Agora, nessa última vez, eu estou no desafio de ressignificar um novo espaço. Eu entreguei um idioma. É difícil traduzir o que isso significa para uma amante da linguagem. É como entregar um lugar. Cada idioma que eu falo é, para mim, um espaço em que desenvolvo outras partes minhas. Eu entreguei o meu favorito. As músicas que canto nesse lugar. O que eu danço nesse lugar. O que eu sinto nesse lugar, que é muito mais romântico e idealista do que o que eu sinto em português. Sim, entreguei uma das minhas partes favoritas. Favorita porque se relaciona ao que mais gosto em mim e mais gosto no mundo. E entreguei porque queria compartilhar. Mas o lance da entrega é que ela é sempre incondicional. As vezes a gente dá sorte do outro entregar de volta. As vezes não. E tudo bem. O importante é que a cada entrega a gente se expande e o que há de melhor em nós se multiplica.

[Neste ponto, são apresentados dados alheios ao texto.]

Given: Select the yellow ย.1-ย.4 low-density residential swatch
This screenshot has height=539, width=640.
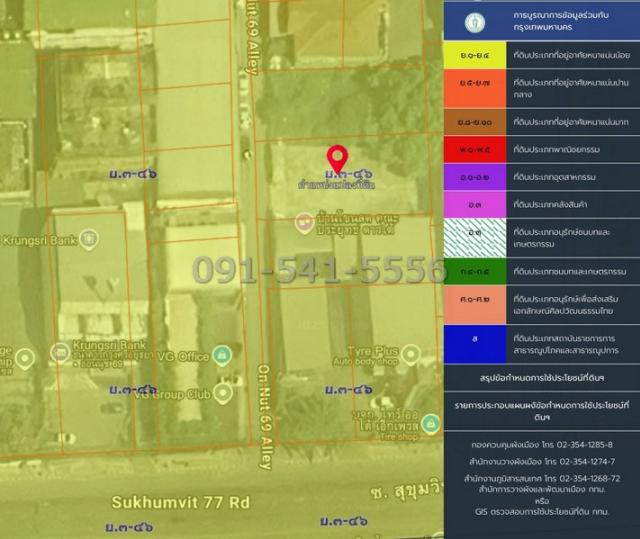Looking at the screenshot, I should tap(475, 54).
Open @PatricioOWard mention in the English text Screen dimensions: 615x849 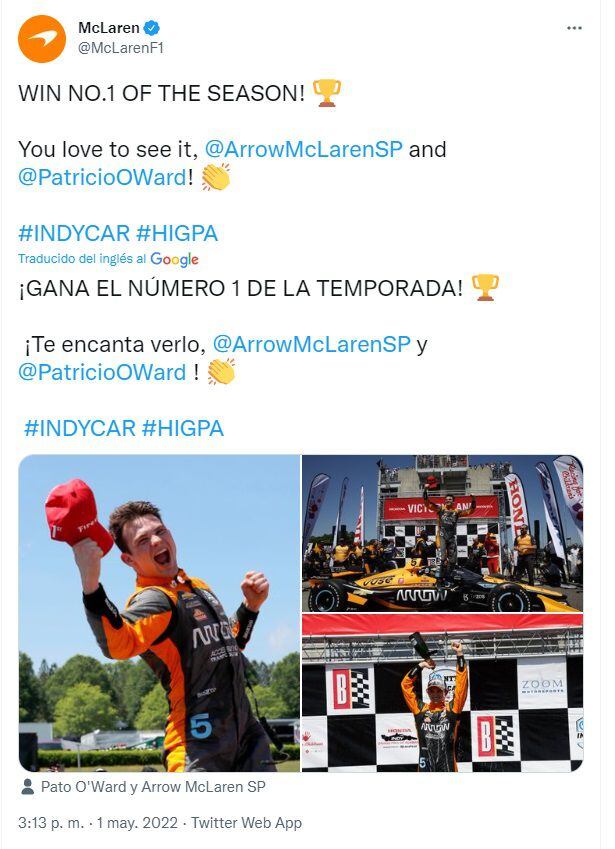click(103, 178)
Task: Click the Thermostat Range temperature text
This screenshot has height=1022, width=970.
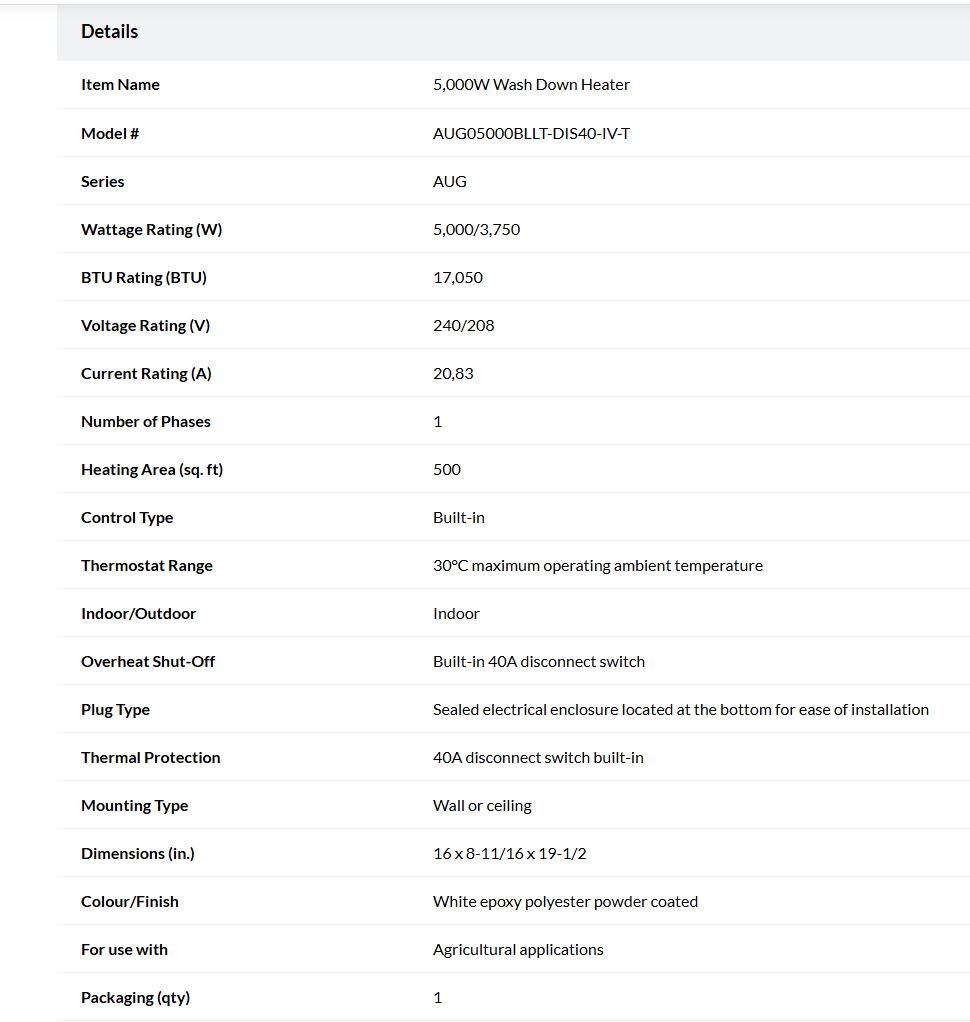Action: 598,566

Assim como me afastei do primeiro lugar de memória, há um ano atrás, talvez me afaste do meu lugar-idioma por uns tempos. Tome um ar, um respire, crie novas conexões em outros lugares para me lembrar de “não disputar grão de areia num Universo infinito”. Talvez eu já tenha maturidade para reconhecer que o que entreguei e dividi com o outro não esvazia meu estoque de bons sentimentos e nem me priva do meu lugar favorito. Mas também já me conheço o suficiente para saber que quando entrego muito, tenho de dar um tempo para minha natureza recriar seus elementos.

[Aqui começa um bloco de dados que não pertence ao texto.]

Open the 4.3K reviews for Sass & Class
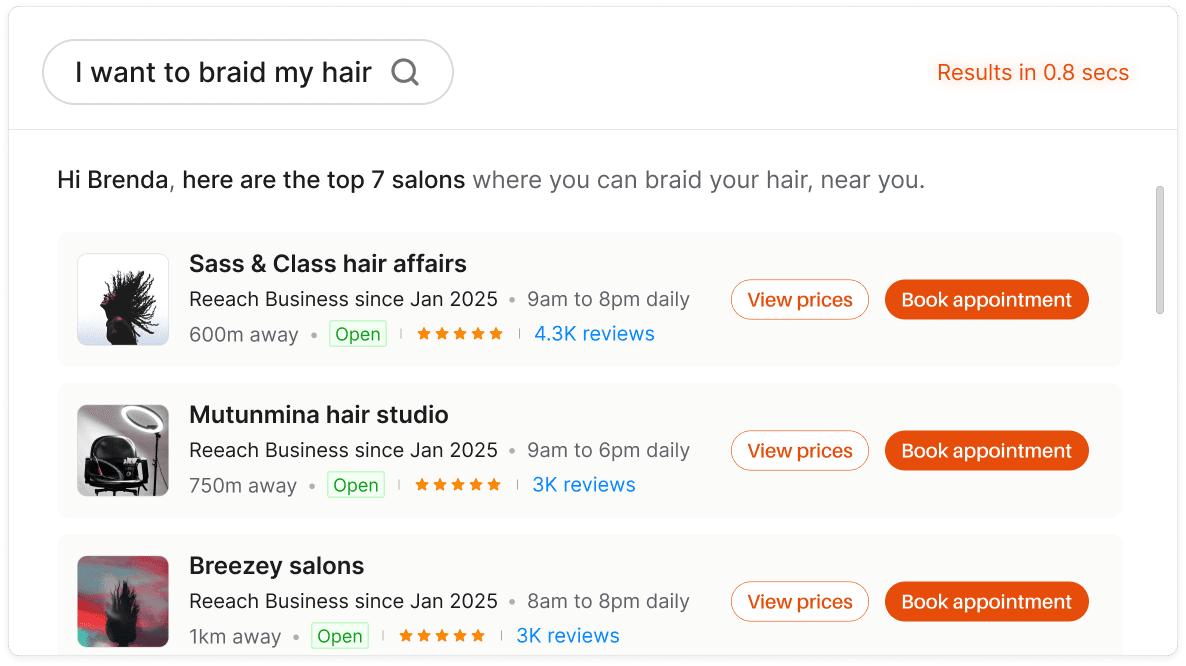1186x666 pixels. point(594,334)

Por isso, espero que se você que está lendo precisar deixar florir em ti novamente o que entregou a alguém, não se esqueça de que essas novas flores vão nascer mais forte e mais bonitas, porque é exatamente assim que você está depois de tudo que viveu e aprendeu até aqui. Veja nessa capacidade de entrega toda sua capacidade de sentir e orgulhe-se por isso. E lembre-se de que dedicar ao outro não tira de você o que te faz brilhar os olhos e encantar-se com o mundo. Ao contrário da expressão 5 do dicionário, é o que nos faz mais vivos e que continua a iluminar onde passamos.